We did some sightseeing and took a hike up the 99 steps (actually 103) that lead to Blackbeard's castle.  They wanted $14 each to see the castle so instead we decided to do more stairs.  We went down 120, then across the valley, and then up 125 and then down another 122, before heading back to the boat.  We were tuckered out by then.  We did see the same hotel we stayed at 5 years ago when we charted a sailboat out of the BVIs.

There are lots of boats here, and lots of toys, but the coolest toy was this guy with water jet boots.  He would soar at least 30 feet into the air, and then move around.  He would dive into the water from a height of about 10 feet and like a porpoise would shoot out again straight up into the air.  It was really fun to watch.

Of course we had to do a little more engine work, as our new starter arrived while in St. Thomas, and for once the job was fairly simple and straightforward - and surprise - surprise, everything worked first time out.  We must be losing our touch.

After St. Thomas, we headed 37 miles south to the island of St. Croix.  St. Croix isn't on the usual cruiser stop because it is a 70 mile round trip out of the way place.  So of course, we had to go.   The island was a Danish military presence at one time, and the Danish influence was prominent in the architecture which made the town of Christenstead very pretty, and yellow painted buildings everywhere.
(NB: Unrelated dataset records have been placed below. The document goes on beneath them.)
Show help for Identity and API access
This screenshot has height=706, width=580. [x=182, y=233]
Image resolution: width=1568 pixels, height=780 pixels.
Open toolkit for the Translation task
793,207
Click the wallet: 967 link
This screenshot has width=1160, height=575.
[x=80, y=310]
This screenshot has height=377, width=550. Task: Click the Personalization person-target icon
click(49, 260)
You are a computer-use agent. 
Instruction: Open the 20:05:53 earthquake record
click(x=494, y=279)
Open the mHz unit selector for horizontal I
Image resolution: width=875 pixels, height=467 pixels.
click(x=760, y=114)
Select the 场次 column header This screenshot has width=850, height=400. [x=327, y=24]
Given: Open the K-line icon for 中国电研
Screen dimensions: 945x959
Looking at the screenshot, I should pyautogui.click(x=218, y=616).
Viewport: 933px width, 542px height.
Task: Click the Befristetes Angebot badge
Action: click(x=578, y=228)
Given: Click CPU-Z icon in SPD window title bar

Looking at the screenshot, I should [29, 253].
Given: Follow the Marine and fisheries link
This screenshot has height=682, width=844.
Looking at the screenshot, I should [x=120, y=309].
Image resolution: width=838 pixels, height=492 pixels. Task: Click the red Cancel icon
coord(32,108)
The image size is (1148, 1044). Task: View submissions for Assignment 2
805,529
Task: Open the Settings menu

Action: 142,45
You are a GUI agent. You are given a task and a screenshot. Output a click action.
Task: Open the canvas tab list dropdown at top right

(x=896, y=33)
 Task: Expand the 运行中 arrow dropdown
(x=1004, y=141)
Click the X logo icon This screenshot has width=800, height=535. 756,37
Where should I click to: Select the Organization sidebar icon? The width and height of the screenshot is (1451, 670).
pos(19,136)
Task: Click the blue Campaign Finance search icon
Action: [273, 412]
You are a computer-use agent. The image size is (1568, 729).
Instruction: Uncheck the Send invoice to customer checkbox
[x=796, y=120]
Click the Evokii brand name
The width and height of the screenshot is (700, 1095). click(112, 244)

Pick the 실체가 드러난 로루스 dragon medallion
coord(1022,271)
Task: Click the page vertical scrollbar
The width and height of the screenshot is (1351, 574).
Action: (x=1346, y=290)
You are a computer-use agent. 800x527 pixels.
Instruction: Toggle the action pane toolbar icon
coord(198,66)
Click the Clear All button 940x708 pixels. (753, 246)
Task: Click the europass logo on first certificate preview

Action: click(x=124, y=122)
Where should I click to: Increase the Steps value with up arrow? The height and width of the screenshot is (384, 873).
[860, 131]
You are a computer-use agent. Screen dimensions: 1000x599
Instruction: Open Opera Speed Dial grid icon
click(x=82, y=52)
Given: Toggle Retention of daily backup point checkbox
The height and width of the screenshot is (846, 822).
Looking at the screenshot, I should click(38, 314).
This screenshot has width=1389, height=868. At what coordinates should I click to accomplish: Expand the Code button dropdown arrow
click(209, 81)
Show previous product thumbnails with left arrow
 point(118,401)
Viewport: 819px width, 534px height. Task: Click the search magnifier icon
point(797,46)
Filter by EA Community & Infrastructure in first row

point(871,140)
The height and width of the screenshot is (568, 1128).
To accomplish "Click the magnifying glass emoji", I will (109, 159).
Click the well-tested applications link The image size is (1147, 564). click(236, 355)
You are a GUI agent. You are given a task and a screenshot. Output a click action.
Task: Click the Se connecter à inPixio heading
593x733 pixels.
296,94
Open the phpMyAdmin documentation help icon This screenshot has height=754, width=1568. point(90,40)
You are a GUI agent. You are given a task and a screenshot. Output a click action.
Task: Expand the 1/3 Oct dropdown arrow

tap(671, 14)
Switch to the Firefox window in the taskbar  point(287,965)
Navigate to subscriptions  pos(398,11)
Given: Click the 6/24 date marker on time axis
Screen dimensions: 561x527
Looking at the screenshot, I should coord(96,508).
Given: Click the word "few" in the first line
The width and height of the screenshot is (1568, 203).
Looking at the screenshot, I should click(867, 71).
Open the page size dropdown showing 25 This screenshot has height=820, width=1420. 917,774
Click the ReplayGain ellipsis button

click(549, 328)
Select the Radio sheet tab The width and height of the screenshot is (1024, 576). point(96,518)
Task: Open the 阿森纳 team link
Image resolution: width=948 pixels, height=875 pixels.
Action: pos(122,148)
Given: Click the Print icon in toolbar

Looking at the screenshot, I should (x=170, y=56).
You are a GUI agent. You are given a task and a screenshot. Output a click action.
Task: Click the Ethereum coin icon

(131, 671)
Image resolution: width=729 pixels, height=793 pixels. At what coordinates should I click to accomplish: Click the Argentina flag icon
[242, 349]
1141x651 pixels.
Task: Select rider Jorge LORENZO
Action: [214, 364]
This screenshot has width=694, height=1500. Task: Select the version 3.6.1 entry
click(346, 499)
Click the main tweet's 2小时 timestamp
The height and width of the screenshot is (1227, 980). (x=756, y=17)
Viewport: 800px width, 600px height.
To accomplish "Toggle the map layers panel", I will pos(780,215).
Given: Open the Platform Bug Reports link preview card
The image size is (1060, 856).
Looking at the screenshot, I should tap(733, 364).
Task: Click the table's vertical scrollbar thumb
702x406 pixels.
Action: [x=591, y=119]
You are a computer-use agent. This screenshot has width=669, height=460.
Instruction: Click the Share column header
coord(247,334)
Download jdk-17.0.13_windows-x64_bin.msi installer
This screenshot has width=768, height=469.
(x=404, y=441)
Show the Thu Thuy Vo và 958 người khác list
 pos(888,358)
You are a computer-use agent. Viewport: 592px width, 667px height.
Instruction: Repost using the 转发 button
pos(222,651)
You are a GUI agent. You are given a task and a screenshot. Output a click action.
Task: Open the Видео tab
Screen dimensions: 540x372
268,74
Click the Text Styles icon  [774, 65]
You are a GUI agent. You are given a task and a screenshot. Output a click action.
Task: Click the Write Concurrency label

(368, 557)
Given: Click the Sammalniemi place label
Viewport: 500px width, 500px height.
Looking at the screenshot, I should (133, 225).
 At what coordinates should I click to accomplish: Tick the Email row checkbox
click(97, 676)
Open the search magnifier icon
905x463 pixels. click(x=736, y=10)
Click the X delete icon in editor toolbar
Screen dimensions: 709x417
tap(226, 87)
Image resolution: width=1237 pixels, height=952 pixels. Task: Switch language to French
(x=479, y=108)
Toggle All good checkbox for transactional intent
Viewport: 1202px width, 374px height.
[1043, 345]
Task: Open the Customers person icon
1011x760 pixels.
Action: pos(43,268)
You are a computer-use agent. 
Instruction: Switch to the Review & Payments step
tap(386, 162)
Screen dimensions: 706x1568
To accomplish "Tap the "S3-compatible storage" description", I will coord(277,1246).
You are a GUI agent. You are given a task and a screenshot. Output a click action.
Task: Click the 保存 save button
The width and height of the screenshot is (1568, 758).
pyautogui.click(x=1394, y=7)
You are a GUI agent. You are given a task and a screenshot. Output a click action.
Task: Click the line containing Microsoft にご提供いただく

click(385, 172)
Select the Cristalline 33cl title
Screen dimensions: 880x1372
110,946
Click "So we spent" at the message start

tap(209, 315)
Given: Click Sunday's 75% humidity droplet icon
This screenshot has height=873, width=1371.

We went out to Buck Island, which is a national park.  At one time it was rated on of the 10 best beaches in the world by National Geographic.  It was a nice beach, and the sand was fine and soft.  We snorkeled in the area, and saw a couple of squid, which was first for us.  A lot of coral in the area was badly damaged by a hurricane in the past, and it is making a slow comeback.

After St. Croix, we sailed another 35 miles to St. John.  We are in a nice calm anchorage here, and went snorkeling today and saw two Hawksbill Sea turtles.  They were not afraid of us at all, and it was really neat to glide around in the water next to them.

We will visit some more places here on St. John, then onto the British Virgin Islands - God save the Queen!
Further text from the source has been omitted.